Supported Frameworks
Context7 works with JavaScript/TypeScript, React, Vue, Next.js, and many more. It’s ideal for projects where version accuracy matters. You can define Your llm / agent to use version based on the code You are working on:
- Frontend apps using
package.jsonfor dependency management. - Backend services using
build.sbt - Python code basing on requirements*.txt file
How Context7 works
Server utilizes two main endpoints:
- Vector search endpoint – library id
- Uses an augmented vector database RAG to find the library and version based on your query / instructions / project dependencies This retrieves precise documentation for the correct version, not some outdated APIs that once upon a time where high in search results.
- Documentation endpoint
- Provides curated documentation, FAQs, and code examples. All of these are injected into the models context window for use in code generation.
Fetching data
- Client Request (Prompt) → AI sends a query with instructions like “use context7 mcp”.
- Context7 Server: Vector Search → Finds the library using semantic similarity and version matching.
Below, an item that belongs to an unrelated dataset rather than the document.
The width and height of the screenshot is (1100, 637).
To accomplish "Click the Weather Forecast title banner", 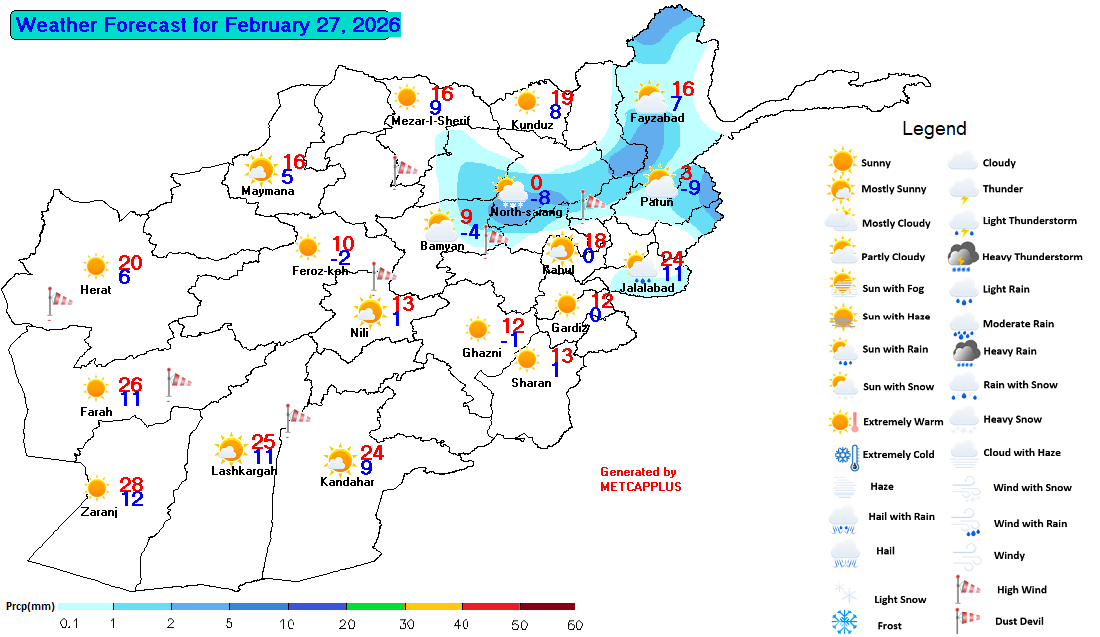I will (x=206, y=25).
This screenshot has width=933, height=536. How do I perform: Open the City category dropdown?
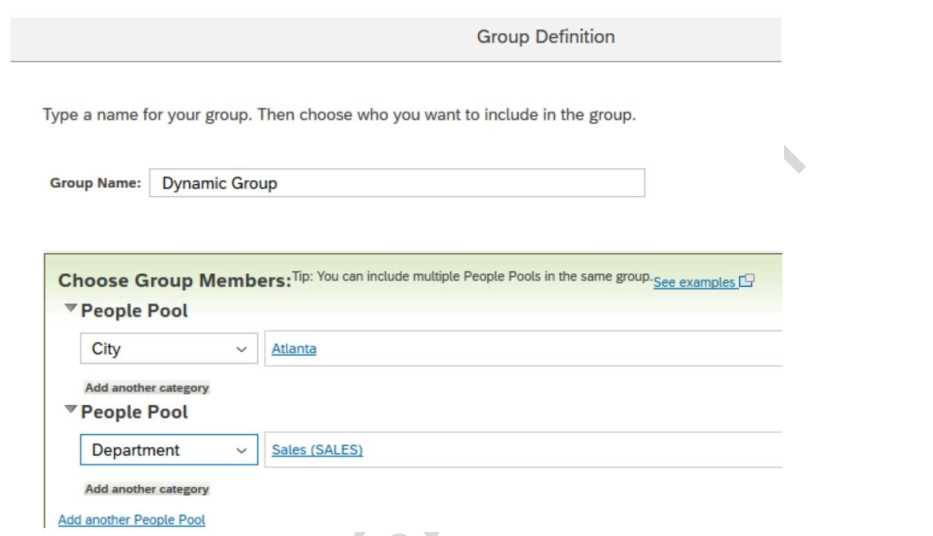tap(158, 349)
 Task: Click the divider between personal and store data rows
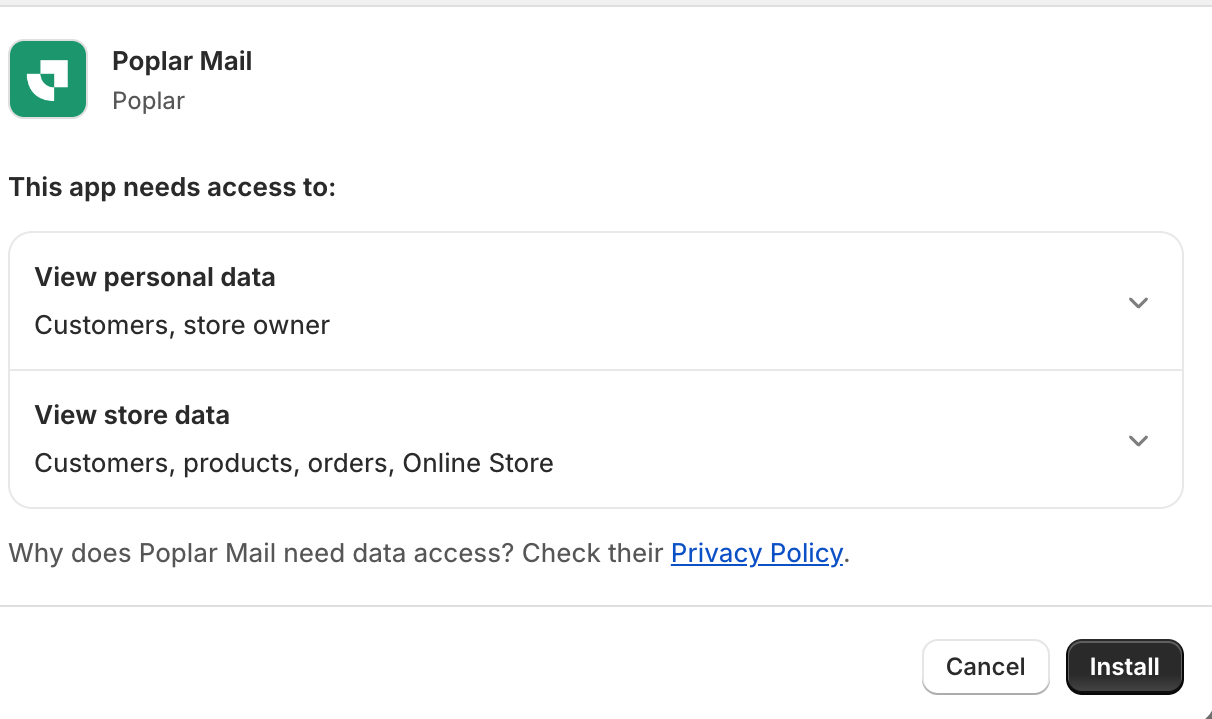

- Context7 Server: Fetch Docs → Retrieves curated documentation based on token limits.
- Inject Docs into AI Context → AI uses this data to generate accurate, version-aware code.
Token Considerations – mind the context window
Tokens matter because they define how much documentation you can load into the AI’s context window. In addition we need to remember that the context window of any LLM is pretty much like a conversations with any human. You tend to focus on the begining and the end, somethimes loosing the parts in the middle.
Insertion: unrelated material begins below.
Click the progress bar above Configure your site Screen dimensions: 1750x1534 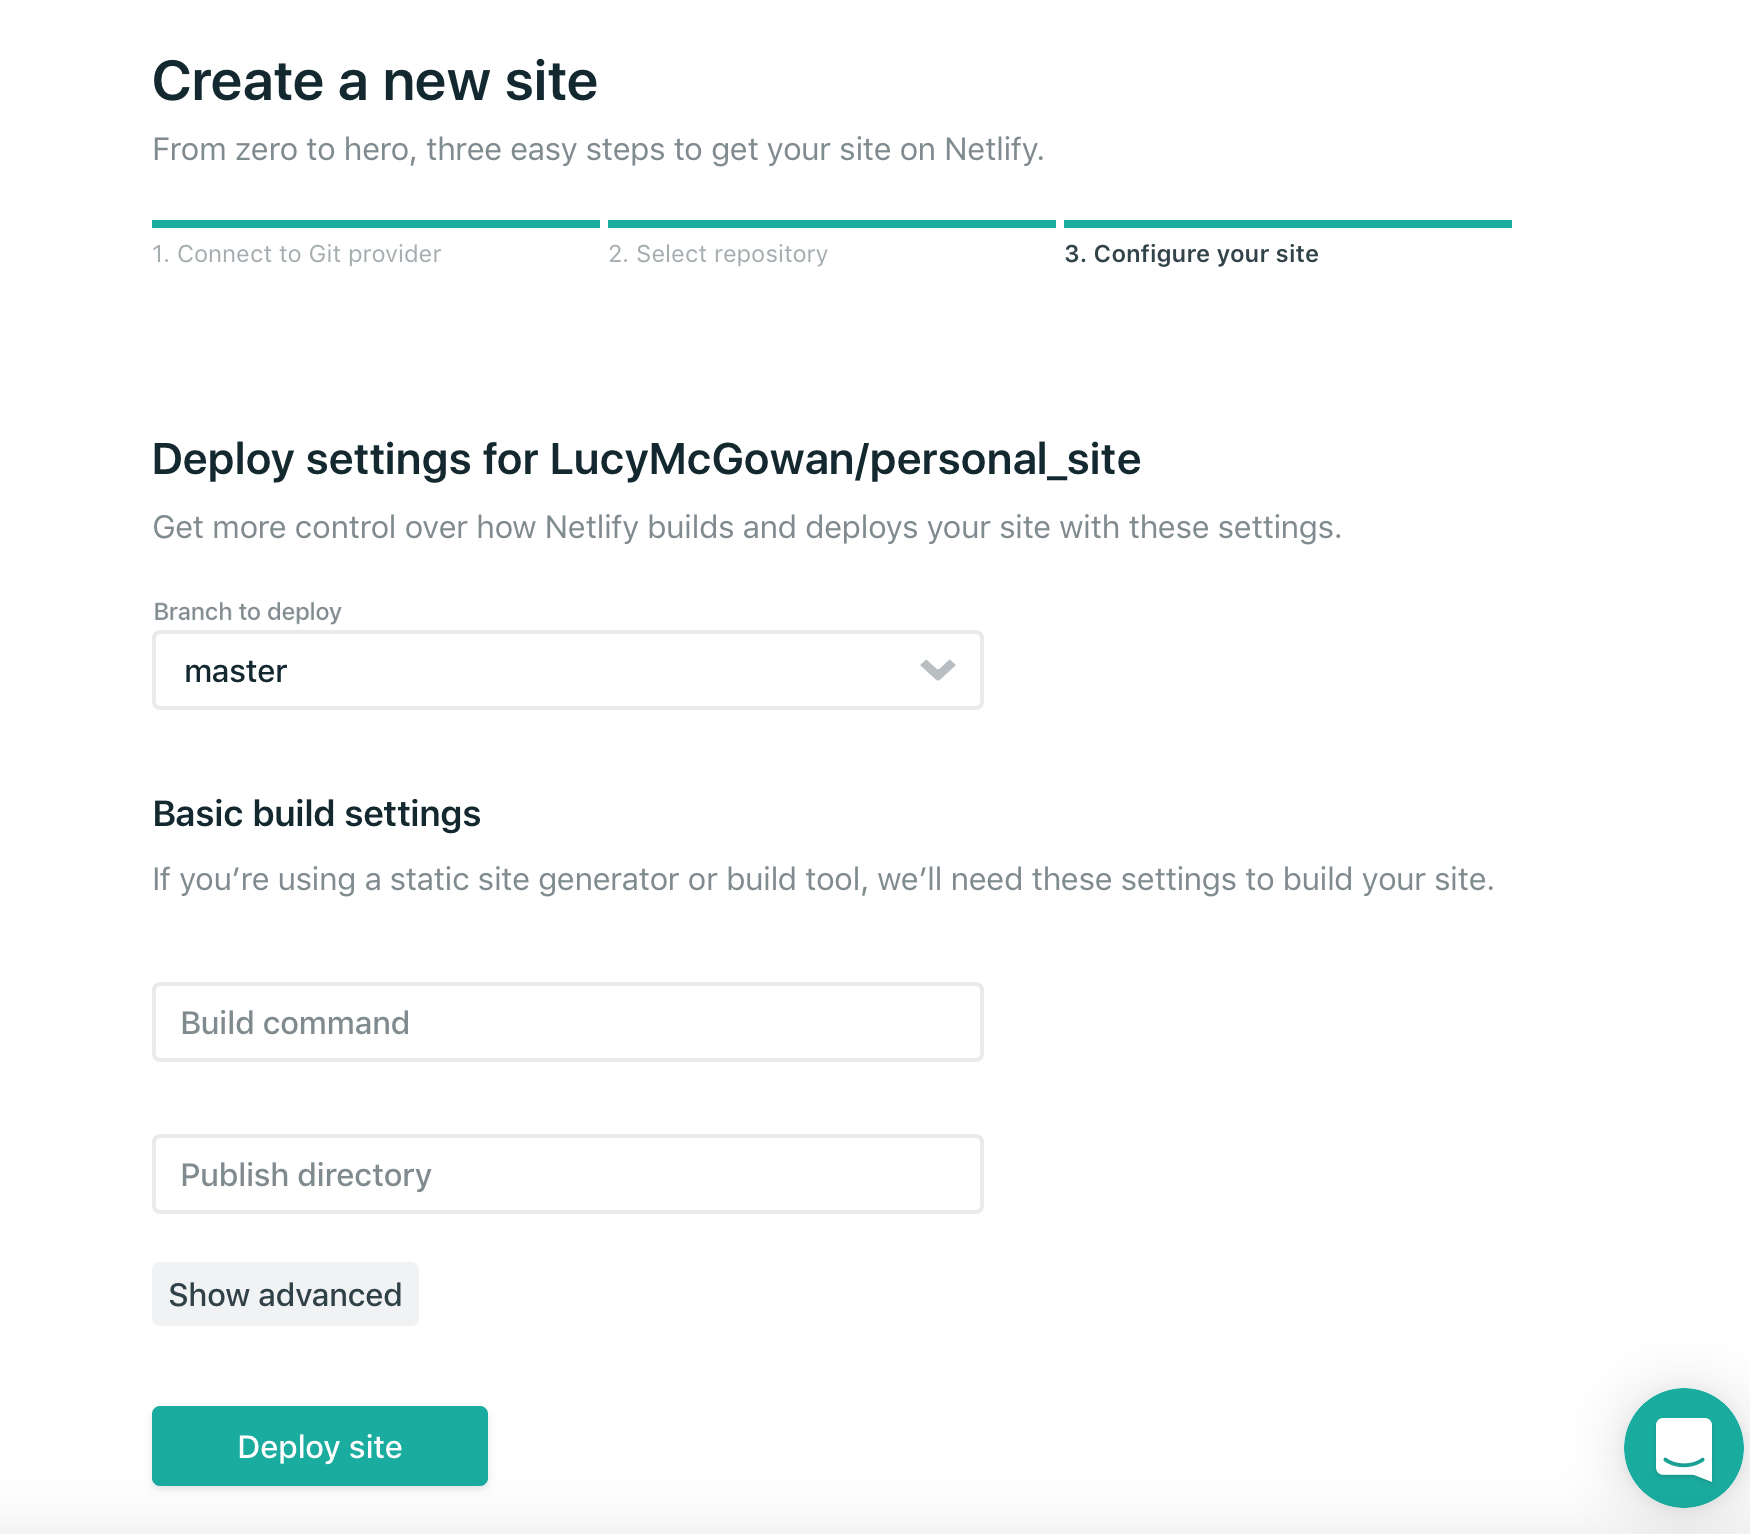coord(1287,224)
- Default response: ~10,000 tokens.
- Custom limit: You can request more or less using the
tokensparameter: TypeScript mcp_context7_get-library-docs(
context7CompatibleLibraryID: „/iamkun/dayjs”,
tokens: 5000 // Example limit
)

Why limit tokens?
- Full Day.js docs = 8900 tokens.
- Full TypeScript handbook = 150,000–250,000 tokens. Loading too much will consume your context window and overflow your context.
Best practice:
Start with 3-5,000 tokens for carefully curated docs (covers almostt 95% of usage) and keep some token space for your code, files and instructions.
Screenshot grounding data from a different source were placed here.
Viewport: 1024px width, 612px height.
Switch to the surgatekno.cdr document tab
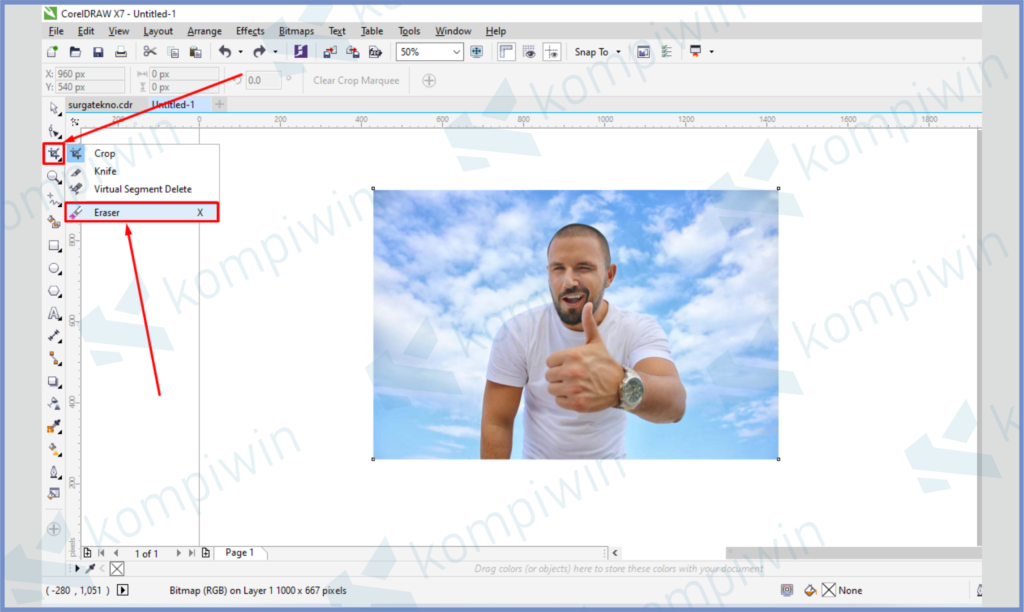pyautogui.click(x=100, y=104)
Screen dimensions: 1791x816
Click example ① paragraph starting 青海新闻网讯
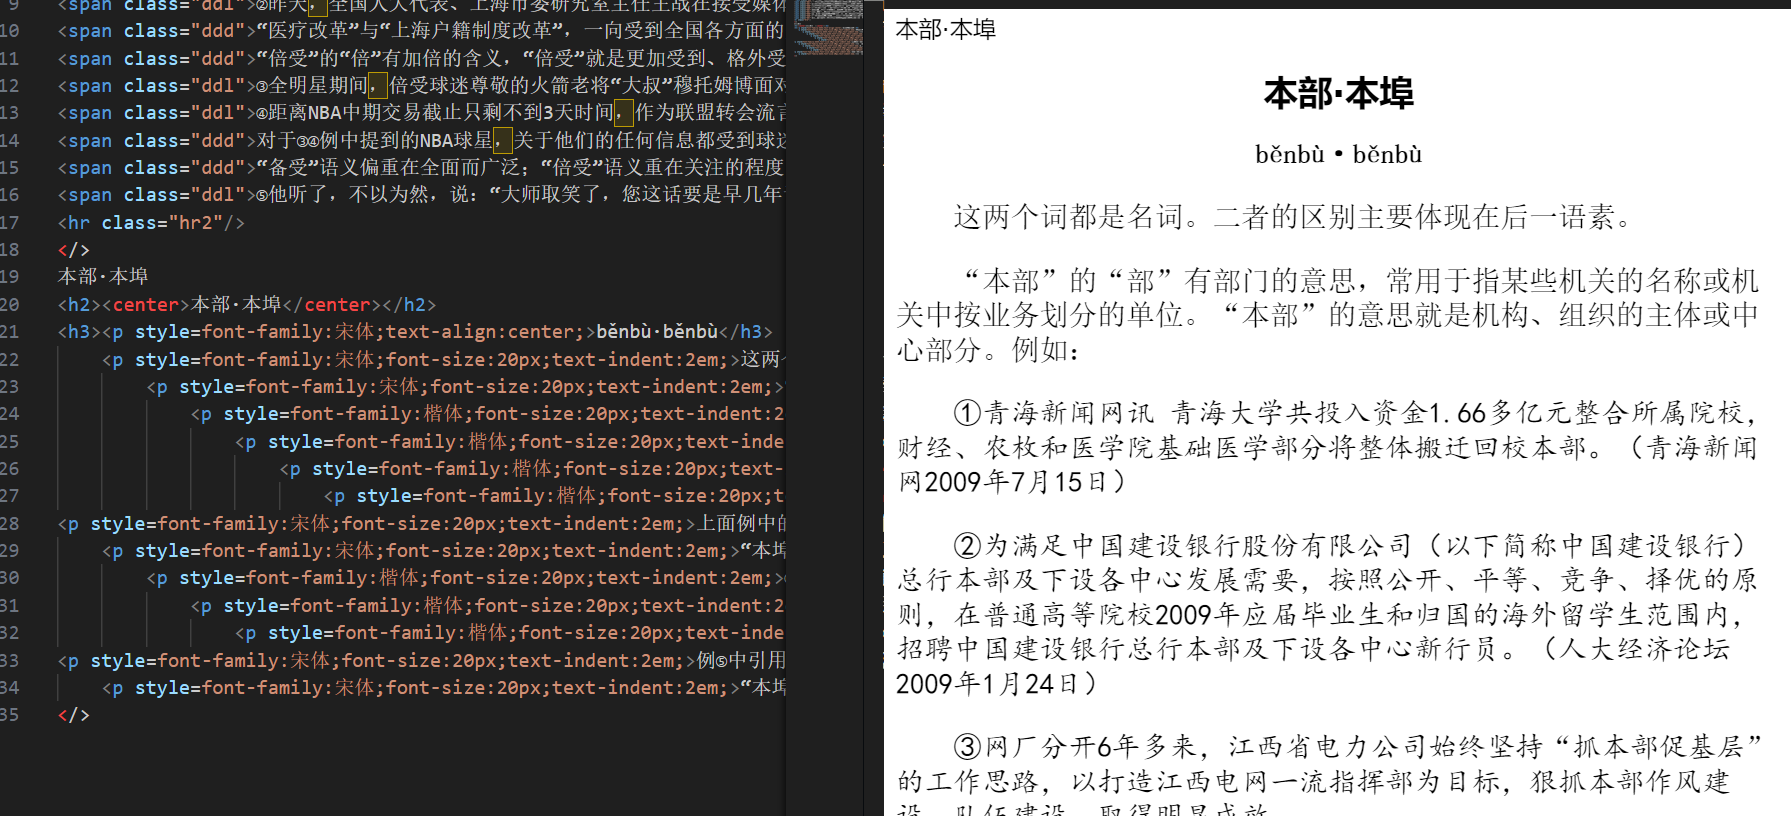pyautogui.click(x=1326, y=447)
How to use Context7 mcp server ? Carefulyl and mindfully. Your AI’s context window is finite. If you overload it with documentation:
- Quality drops due to diminishing returns.
- Your code and prompts get less attention. Rule of thumb:
Attach 3–5 key files and request curated docs, not full libraries.

Why It’s Efficient
Context7 uses curation protocol:
- Core methods (e.g.,
format,add,difffor Day.js). - Major plugins (UTC, timezone, duration).
- Real code examples.
- Internationalization patterns.
This ensures maximum value per token.
Final Summary
Context7 MCP server is a game-changer for AI-assisted coding. It connects your IDE and AI agent to real-time, version-specific documentation, reducing hallucinations and improving code accuracy. Configure it easily, choose the right token limit, and always consider your context window. With smart curation, you get the best of both worlds: accurate docs and efficient AI performance.